* **SUPPLIED MATERIAL**
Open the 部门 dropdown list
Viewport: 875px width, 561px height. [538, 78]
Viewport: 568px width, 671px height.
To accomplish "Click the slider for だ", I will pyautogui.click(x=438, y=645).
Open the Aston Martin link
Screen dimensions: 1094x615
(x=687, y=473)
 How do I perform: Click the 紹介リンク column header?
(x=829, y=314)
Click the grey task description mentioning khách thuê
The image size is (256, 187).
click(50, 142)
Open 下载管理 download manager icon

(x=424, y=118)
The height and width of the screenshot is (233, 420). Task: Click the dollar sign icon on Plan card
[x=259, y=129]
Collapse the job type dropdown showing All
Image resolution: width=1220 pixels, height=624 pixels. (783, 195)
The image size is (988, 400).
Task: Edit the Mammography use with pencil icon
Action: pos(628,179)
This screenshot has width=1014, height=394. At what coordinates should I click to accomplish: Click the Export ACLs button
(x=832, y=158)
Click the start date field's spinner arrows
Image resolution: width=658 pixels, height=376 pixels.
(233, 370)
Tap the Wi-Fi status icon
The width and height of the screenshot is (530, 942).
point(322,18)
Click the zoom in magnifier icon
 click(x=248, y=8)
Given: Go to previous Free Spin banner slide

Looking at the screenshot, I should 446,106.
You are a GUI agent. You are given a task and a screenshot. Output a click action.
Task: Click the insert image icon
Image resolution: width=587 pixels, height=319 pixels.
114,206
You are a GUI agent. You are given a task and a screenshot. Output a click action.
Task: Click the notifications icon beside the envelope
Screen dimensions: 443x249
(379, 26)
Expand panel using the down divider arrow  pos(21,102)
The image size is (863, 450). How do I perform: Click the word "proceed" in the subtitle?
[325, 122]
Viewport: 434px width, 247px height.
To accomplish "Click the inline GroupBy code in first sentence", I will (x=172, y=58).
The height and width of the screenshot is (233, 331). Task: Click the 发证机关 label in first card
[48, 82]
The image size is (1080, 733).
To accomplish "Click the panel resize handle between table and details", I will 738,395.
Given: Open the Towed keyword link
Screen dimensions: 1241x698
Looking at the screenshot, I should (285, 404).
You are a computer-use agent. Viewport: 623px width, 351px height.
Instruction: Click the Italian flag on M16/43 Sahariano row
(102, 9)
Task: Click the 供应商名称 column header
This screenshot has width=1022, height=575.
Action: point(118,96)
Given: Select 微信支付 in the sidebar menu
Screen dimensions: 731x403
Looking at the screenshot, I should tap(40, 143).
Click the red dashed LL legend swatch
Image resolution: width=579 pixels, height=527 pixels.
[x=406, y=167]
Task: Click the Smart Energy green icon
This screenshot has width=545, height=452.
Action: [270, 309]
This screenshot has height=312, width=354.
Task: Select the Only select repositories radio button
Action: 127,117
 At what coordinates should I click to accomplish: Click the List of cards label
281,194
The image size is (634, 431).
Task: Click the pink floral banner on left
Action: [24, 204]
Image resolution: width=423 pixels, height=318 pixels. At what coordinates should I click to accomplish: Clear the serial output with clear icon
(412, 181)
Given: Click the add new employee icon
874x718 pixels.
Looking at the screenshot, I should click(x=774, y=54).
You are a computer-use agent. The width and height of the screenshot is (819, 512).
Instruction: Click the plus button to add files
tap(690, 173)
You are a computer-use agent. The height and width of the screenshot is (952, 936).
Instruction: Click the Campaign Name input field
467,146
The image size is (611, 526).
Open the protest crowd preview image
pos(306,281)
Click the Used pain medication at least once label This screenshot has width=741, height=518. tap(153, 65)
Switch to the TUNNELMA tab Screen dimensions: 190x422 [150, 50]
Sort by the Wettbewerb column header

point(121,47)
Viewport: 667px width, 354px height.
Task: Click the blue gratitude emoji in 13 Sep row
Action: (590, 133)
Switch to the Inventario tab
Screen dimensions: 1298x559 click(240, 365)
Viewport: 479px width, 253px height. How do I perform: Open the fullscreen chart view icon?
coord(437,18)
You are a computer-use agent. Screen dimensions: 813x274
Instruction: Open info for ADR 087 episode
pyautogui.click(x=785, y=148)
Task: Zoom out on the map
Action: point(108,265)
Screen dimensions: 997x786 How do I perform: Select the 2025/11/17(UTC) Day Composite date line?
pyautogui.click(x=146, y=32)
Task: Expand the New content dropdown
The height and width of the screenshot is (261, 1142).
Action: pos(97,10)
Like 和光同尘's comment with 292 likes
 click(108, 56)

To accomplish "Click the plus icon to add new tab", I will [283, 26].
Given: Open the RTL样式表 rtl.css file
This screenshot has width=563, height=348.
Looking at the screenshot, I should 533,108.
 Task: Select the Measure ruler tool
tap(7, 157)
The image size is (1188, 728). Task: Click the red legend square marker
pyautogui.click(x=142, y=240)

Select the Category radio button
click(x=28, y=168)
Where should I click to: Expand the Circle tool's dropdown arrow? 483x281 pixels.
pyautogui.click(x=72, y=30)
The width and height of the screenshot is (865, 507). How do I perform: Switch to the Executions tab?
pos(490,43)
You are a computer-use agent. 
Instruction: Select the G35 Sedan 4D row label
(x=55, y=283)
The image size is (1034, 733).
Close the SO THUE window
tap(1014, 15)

* **WHAT IS NEEDED**
Since only part of the listing is wanted, copy exactly the lines from the one holding "You are a computer-use agent. Screen" to the one holding "Given: Open the RTL样式表 rtl.css file", both included.

* **PROBLEM SOLUTION**
You are a computer-use agent. Screen dimensions: 813x274
Instruction: Open info for ADR 087 episode
pyautogui.click(x=785, y=148)
Task: Zoom out on the map
Action: point(108,265)
Screen dimensions: 997x786 How do I perform: Select the 2025/11/17(UTC) Day Composite date line?
pyautogui.click(x=146, y=32)
Task: Expand the New content dropdown
The height and width of the screenshot is (261, 1142).
Action: pos(97,10)
Like 和光同尘's comment with 292 likes
 click(108, 56)

To accomplish "Click the plus icon to add new tab", I will [283, 26].
Given: Open the RTL样式表 rtl.css file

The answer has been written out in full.